Text to Speech

Generate speech audio from subtitle text using various TTS engines.

Menu: Video → Text to speech...
Shortcut: Configurable

How to Use

Open Video → Text to speech...
Select a TTS engine from the dropdown
Select a language and voice
Optionally enable Review audio clips to review each generated clip
Optionally enable Generate video file to create a video with the audio
Click Generate to start

Supported Engines

Piper — Local, open-source TTS (Windows and Linux)
EdgeTts — Microsoft Edge online voices
AllTalk — Local TTS server
ElevenLabs — Cloud-based, high-quality voices (requires API key)
AzureSpeech — Microsoft cloud TTS (requires API key and region)
MistralSpeech — Cloud-based Mistral speech generation (requires API key)
Murf — Cloud TTS (requires API key)
GoogleSpeech — Google cloud TTS (requires key file)
Kokoro TTS — Local downloadable Kokoro TTS server and models
OmniVoice TTS — Local CPU TTS with voice cloning and many languages
Qwen3 TTS (CrispASR) — Local Qwen3 TTS running through the CrispASR runtime (VoiceDesign, CustomVoice, and Voice clone 1.7B models)
Chatterbox TTS (CrispASR) — Chatterbox TTS via the CrispASR runtime, with voice cloning (Base or Turbo model)

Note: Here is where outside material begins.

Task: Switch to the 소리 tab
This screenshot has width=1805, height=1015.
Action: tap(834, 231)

Local downloadable engines are installed into the Subtitle Edit data folder when you accept the download prompt.

Engine Settings

Some engines require additional configuration:

API Key — Enter your API key for cloud-based engines
Region — Select the Azure region (for Azure engine)
Model — Select the voice model
Key file — Browse for Google Cloud service account key file

Local SE5 Engines

Qwen3 TTS (CrispASR)

Qwen3 TTS runs through the CrispASR runtime and shares the CrispASR/models directory with the speech-to-text Crisp ASR engines.

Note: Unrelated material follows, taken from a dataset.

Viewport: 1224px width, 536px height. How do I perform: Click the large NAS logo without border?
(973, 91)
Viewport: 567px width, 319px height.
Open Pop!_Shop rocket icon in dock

Available model choices are 1.7B VoiceDesign (uses a free-text voice instruction), 1.7B CustomVoice (nine built-in speakers selected by name), and 1.7B Voice clone (clones an imported reference WAV).
Subtitle Edit downloads the engine and the selected talker + codec/tokenizer GGUFs on first use.
Imported reference WAV voices appear in the voice dropdown for the Voice clone model. Each imported voice needs a transcript of what is spoken in the WAV, and the reference audio is resampled to 24 kHz mono (required by the clone model).
Voice cloning can be slow, especially the first time you synthesize after starting the engine — the model's compute kernels are compiled on first use, so the first clip can take a while (minutes on some machines); subsequent clips are much faster.

Chatterbox TTS (CrispASR)

Chatterbox TTS runs through the CrispASR runtime (shared with the speech-to-text feature) and supports voice cloning.

Available model choices are Base and Turbo.
Imported reference WAV voices are sent as the per-request voice for runtime cloning.

Kokoro TTS

Kokoro TTS runs a local server with downloadable models.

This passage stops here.